福島原発事故ではすでに住民の命に関わる情報が「秘密」に

 民主主義の基本である「国民の声を聞く」「国民にきちんと説明する」という対話や応答の過程をすっとばして、ひたすらあわただしく急ぐ安倍政権の暴挙に、前述した25日の福島の公聴会でも批判の声があがりました。

 意見陳述者である馬場有(ばばたもつ)浪江町長は、「われわれは、民主主義の根幹の憲法13条の幸福追求権、生存権、財産権、すべて侵害されている。基本的人権を守って、国民に情報公開をしてほしい。慎重に対応して、十分に国民のために議論するべきだ」と訴えました。

 そして馬場氏は、政府の情報公開のあり方そのものにも、疑問を呈しました。

 「2011年3月12日の夜中、タイベック(防護服)を着た警察官がいた。私たちはそれを見て『なんだあの宇宙人は』と思った。我々には何の情報も来なかった」

 この指摘は重要です。森雅子担当大臣は、原発に関する情報は特定秘密の対象とならないが、「原発の警備情報は特定秘密になりうる」と矛盾する発言を繰り返しています。馬場氏が語ったエピソードは、「原発の警備」を理由に、住民の命に関わる情報が既に隠蔽されており、今後さらに悪化する危険性を指摘しています。

原発情報を米軍には提供していた日本政府

 さらにこの福島の公聴会では、秘密保護法の「本質」とも言うべき内容が明らかにされました。

 いわき市議会議員の佐藤和良氏は、「事故後、女川沖にいた米軍の第7艦隊が避難した。米国は4号機燃料の破損によるジルコニウム火災を想定していたといいます。しかし私たちには何の情報もきませんでした。私たちは『棄民』なのか」と証言しました。

 日本政府は、米軍には情報を提供していたが、福島県民には情報を開示しなかったのです。そして、こうした主権者たる国民の生命よりも米軍を最優先する政府の姿勢は、そのまま秘密保護法にも盛り込まれているのです。

すでに米国に「秘密保護法成立」を約束していた安倍政権

 私がこれまで何度も指摘してきた通り、秘密保護法の第9条には、「必要とあらば、外国の政府には特定秘密を提供できる」という文言が盛り込まれています。この第9条は今回の修正協議でも、全く修正が加えられませんでした。まさにこの法案の「肝」であり「本丸」なのです。

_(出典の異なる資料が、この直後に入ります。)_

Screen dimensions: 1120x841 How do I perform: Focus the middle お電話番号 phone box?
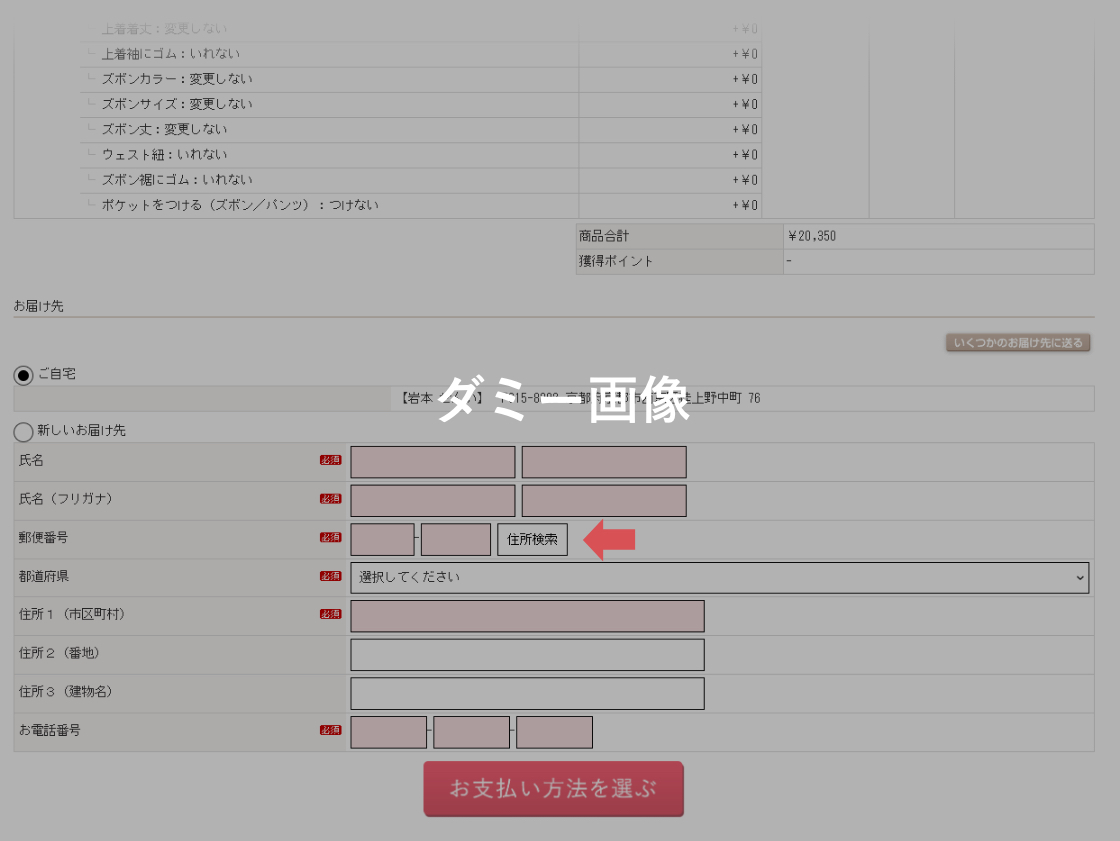coord(471,732)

 つまりこの法案は、日本国民に目隠しをし、耳をふさいだ上で、米国に重要な情報を「合法的」に献上する仕組みを作るために、米国の要請によって進められているものなのです。言うまでもなく、米国の身勝手な侵略戦争に日本を加担させるためです。

 もちろん、この法案を担当する内閣情報調査室など、警察官僚の権限拡大や情報統制の狙いもあるでしょう。異常な監視国家、秘密警察国家となる懸念は払拭できません。特定秘密保護法が招来するものは「ファシズム」であることは明らかです。しかし、それは「主権」なき「属国」の「ファシズム」なのです。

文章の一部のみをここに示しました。